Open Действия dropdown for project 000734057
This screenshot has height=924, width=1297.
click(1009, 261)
* * *
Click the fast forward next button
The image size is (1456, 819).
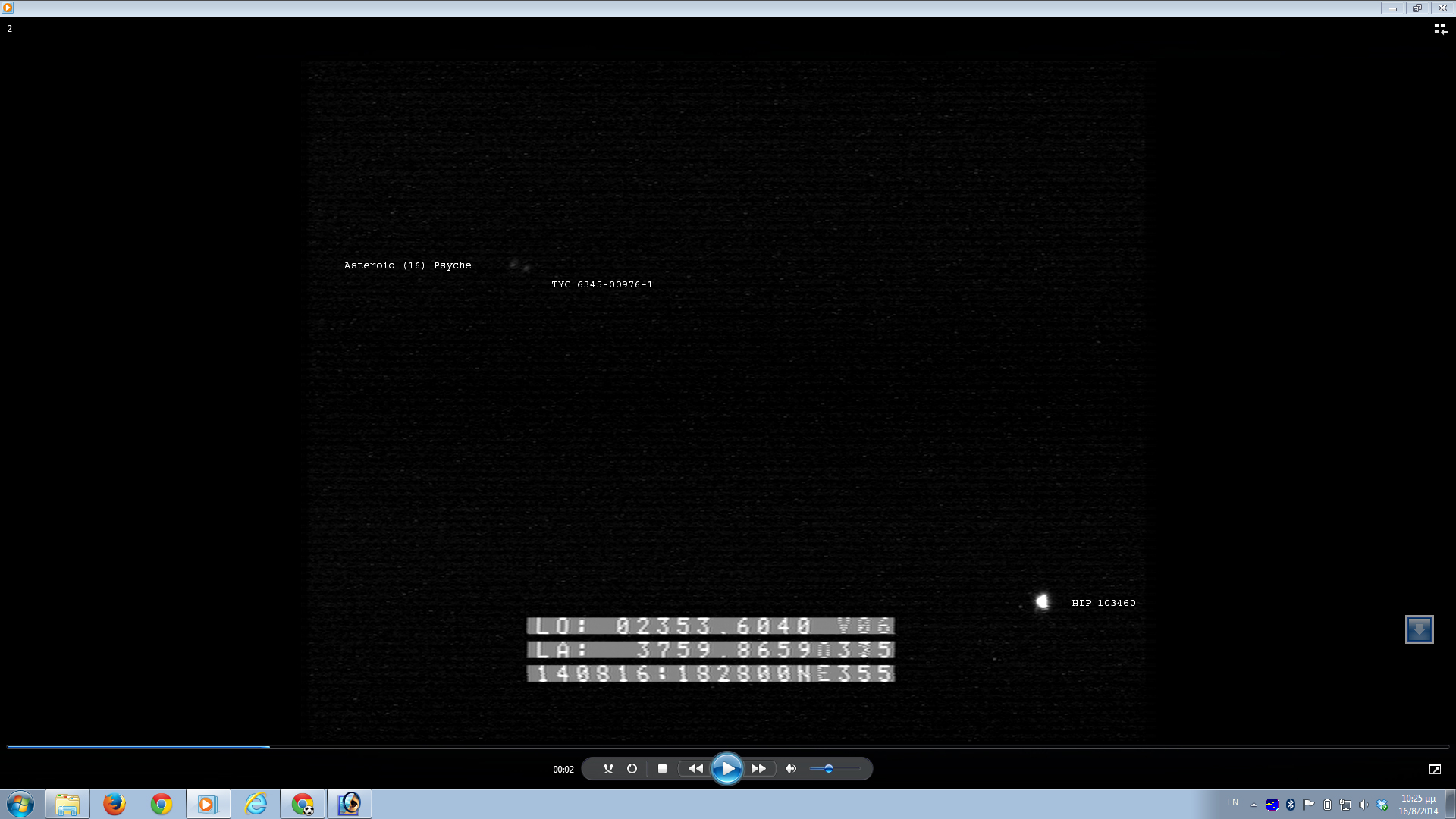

PROBLEM DESCRIPTION
Please locate every line in the rows above that contains the string "dropdown" and copy each such line. Case counts.

FINISHED TASK
Open Действия dropdown for project 000734057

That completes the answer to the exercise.